═══ Data section ═══
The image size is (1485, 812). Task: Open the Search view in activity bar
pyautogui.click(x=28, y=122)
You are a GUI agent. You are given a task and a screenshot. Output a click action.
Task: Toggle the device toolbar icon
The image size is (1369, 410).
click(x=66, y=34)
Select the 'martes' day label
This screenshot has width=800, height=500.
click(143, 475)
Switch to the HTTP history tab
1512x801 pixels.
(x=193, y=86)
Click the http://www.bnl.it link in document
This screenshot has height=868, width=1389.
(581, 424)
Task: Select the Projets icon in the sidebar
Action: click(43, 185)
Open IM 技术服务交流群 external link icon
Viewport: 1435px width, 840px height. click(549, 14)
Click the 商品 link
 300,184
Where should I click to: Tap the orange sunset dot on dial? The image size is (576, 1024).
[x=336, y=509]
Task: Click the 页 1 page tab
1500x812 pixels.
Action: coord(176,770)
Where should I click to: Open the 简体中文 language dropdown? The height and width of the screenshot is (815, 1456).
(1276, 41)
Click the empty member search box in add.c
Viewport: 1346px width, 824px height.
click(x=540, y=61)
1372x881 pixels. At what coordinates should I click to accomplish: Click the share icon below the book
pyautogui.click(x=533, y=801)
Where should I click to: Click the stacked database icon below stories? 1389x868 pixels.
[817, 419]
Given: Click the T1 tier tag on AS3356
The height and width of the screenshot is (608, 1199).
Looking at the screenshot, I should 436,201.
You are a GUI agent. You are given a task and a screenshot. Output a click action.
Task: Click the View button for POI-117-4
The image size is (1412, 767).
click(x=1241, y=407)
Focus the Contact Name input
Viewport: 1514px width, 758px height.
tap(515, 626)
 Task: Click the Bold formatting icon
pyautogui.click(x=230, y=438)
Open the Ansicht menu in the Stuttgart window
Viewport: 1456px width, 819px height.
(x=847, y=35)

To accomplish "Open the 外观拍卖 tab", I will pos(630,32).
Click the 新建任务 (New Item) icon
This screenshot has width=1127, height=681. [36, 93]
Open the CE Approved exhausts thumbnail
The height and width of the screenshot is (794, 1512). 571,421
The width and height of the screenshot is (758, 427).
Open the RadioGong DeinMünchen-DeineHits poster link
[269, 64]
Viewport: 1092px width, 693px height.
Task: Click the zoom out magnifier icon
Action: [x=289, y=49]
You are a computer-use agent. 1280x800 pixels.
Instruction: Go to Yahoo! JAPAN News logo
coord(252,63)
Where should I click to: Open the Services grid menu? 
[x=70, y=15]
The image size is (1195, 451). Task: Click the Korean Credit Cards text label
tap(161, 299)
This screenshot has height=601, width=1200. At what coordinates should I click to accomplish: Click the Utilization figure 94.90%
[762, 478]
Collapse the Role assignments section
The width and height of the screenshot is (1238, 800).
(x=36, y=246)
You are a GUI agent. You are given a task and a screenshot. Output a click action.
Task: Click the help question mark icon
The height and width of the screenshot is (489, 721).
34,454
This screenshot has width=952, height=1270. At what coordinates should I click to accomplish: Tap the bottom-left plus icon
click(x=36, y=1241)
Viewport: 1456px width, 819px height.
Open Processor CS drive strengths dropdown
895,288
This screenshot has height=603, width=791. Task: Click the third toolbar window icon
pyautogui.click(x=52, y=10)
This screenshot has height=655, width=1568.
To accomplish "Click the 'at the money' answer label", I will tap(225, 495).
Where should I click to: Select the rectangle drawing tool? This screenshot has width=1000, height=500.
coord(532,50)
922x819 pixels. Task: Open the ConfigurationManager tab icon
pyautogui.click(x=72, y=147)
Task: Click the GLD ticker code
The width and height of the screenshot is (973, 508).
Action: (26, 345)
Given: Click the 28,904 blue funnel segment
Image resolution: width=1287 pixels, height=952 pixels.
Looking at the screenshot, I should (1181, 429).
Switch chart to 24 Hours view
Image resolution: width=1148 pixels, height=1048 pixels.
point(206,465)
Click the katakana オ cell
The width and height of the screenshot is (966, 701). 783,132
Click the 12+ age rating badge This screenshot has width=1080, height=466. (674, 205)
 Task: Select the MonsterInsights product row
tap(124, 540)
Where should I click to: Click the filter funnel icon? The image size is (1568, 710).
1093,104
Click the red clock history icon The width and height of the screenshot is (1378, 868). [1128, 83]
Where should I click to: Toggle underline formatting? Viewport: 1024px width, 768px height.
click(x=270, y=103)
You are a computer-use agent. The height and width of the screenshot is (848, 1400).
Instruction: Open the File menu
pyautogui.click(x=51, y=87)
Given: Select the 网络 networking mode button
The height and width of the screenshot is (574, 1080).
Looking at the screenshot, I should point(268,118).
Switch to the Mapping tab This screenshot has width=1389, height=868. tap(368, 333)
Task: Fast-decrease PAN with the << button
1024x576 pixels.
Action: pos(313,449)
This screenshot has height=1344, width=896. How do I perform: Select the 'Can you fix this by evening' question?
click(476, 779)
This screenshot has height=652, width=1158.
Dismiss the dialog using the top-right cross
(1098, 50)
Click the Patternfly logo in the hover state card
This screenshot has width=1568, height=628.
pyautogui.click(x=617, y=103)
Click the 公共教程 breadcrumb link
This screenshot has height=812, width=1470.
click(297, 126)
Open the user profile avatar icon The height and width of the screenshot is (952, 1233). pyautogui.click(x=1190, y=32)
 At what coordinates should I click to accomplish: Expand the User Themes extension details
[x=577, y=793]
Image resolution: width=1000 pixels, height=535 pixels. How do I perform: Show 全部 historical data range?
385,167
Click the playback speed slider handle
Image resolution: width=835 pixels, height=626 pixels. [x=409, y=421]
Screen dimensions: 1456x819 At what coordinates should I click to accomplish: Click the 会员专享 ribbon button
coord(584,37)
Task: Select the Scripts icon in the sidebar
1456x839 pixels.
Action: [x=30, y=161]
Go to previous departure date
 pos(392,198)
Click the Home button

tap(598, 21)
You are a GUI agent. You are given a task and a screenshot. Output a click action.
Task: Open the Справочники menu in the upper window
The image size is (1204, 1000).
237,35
═══
(Exercise prompt) Rewrite the data above, changing every "GUI agent" to "desktop agent" and leaving all other text unchanged.

(Result of the exercise)
The image size is (1485, 812). Task: Open the Search view in activity bar
pyautogui.click(x=28, y=122)
You are a desktop agent. You are given a task and a screenshot. Output a click action.
Task: Toggle the device toolbar icon
The image size is (1369, 410).
click(x=66, y=34)
Select the 'martes' day label
This screenshot has width=800, height=500.
click(143, 475)
Switch to the HTTP history tab
1512x801 pixels.
(x=193, y=86)
Click the http://www.bnl.it link in document
This screenshot has height=868, width=1389.
(581, 424)
Task: Select the Projets icon in the sidebar
Action: click(43, 185)
Open IM 技术服务交流群 external link icon
Viewport: 1435px width, 840px height. click(549, 14)
Click the 商品 link
 300,184
Where should I click to: Tap the orange sunset dot on dial? The image size is (576, 1024).
[x=336, y=509]
Task: Click the 页 1 page tab
1500x812 pixels.
Action: coord(176,770)
Where should I click to: Open the 简体中文 language dropdown? The height and width of the screenshot is (815, 1456).
(1276, 41)
Click the empty member search box in add.c
Viewport: 1346px width, 824px height.
click(x=540, y=61)
1372x881 pixels. At what coordinates should I click to accomplish: Click the share icon below the book
pyautogui.click(x=533, y=801)
Where should I click to: Click the stacked database icon below stories? 1389x868 pixels.
[817, 419]
Given: Click the T1 tier tag on AS3356
The height and width of the screenshot is (608, 1199).
Looking at the screenshot, I should 436,201.
You are a desktop agent. You are given a task and a screenshot. Output a click action.
Task: Click the View button for POI-117-4
The image size is (1412, 767).
click(x=1241, y=407)
Focus the Contact Name input
Viewport: 1514px width, 758px height.
tap(515, 626)
 Task: Click the Bold formatting icon
pyautogui.click(x=230, y=438)
Open the Ansicht menu in the Stuttgart window
Viewport: 1456px width, 819px height.
(x=847, y=35)

To accomplish "Open the 外观拍卖 tab", I will pos(630,32).
Click the 新建任务 (New Item) icon
This screenshot has width=1127, height=681. [36, 93]
Open the CE Approved exhausts thumbnail
The height and width of the screenshot is (794, 1512). 571,421
The width and height of the screenshot is (758, 427).
Open the RadioGong DeinMünchen-DeineHits poster link
[269, 64]
Viewport: 1092px width, 693px height.
Task: Click the zoom out magnifier icon
Action: [x=289, y=49]
You are a computer-use agent. 1280x800 pixels.
Instruction: Go to Yahoo! JAPAN News logo
coord(252,63)
Where should I click to: Open the Services grid menu? 
[x=70, y=15]
The image size is (1195, 451). Task: Click the Korean Credit Cards text label
tap(161, 299)
This screenshot has height=601, width=1200. At what coordinates should I click to accomplish: Click the Utilization figure 94.90%
[762, 478]
Collapse the Role assignments section
The width and height of the screenshot is (1238, 800).
(x=36, y=246)
You are a desktop agent. You are given a task and a screenshot. Output a click action.
Task: Click the help question mark icon
The height and width of the screenshot is (489, 721).
34,454
This screenshot has width=952, height=1270. At what coordinates should I click to accomplish: Tap the bottom-left plus icon
click(x=36, y=1241)
Viewport: 1456px width, 819px height.
Open Processor CS drive strengths dropdown
895,288
This screenshot has height=603, width=791. Task: Click the third toolbar window icon
pyautogui.click(x=52, y=10)
This screenshot has height=655, width=1568.
To accomplish "Click the 'at the money' answer label", I will tap(225, 495).
Where should I click to: Select the rectangle drawing tool? This screenshot has width=1000, height=500.
coord(532,50)
922x819 pixels. Task: Open the ConfigurationManager tab icon
pyautogui.click(x=72, y=147)
Task: Click the GLD ticker code
The width and height of the screenshot is (973, 508).
Action: (26, 345)
Given: Click the 28,904 blue funnel segment
Image resolution: width=1287 pixels, height=952 pixels.
Looking at the screenshot, I should (1181, 429).
Switch chart to 24 Hours view
Image resolution: width=1148 pixels, height=1048 pixels.
point(206,465)
Click the katakana オ cell
The width and height of the screenshot is (966, 701). 783,132
Click the 12+ age rating badge This screenshot has width=1080, height=466. (674, 205)
 Task: Select the MonsterInsights product row
tap(124, 540)
Where should I click to: Click the filter funnel icon? The image size is (1568, 710).
1093,104
Click the red clock history icon The width and height of the screenshot is (1378, 868). [1128, 83]
Where should I click to: Toggle underline formatting? Viewport: 1024px width, 768px height.
click(x=270, y=103)
You are a computer-use agent. The height and width of the screenshot is (848, 1400).
Instruction: Open the File menu
pyautogui.click(x=51, y=87)
Given: Select the 网络 networking mode button
The height and width of the screenshot is (574, 1080).
Looking at the screenshot, I should point(268,118).
Switch to the Mapping tab This screenshot has width=1389, height=868. tap(368, 333)
Task: Fast-decrease PAN with the << button
1024x576 pixels.
Action: pos(313,449)
This screenshot has height=1344, width=896. How do I perform: Select the 'Can you fix this by evening' question?
click(476, 779)
This screenshot has height=652, width=1158.
Dismiss the dialog using the top-right cross
(1098, 50)
Click the Patternfly logo in the hover state card
This screenshot has width=1568, height=628.
pyautogui.click(x=617, y=103)
Click the 公共教程 breadcrumb link
This screenshot has height=812, width=1470.
click(297, 126)
Open the user profile avatar icon The height and width of the screenshot is (952, 1233). pyautogui.click(x=1190, y=32)
 At what coordinates should I click to accomplish: Expand the User Themes extension details
[x=577, y=793]
Image resolution: width=1000 pixels, height=535 pixels. How do I perform: Show 全部 historical data range?
385,167
Click the playback speed slider handle
Image resolution: width=835 pixels, height=626 pixels. [x=409, y=421]
Screen dimensions: 1456x819 At what coordinates should I click to accomplish: Click the 会员专享 ribbon button
coord(584,37)
Task: Select the Scripts icon in the sidebar
1456x839 pixels.
Action: [x=30, y=161]
Go to previous departure date
 pos(392,198)
Click the Home button

tap(598, 21)
You are a desktop agent. You are given a task and a screenshot. Output a click action.
Task: Open the Справочники menu in the upper window
The image size is (1204, 1000).
237,35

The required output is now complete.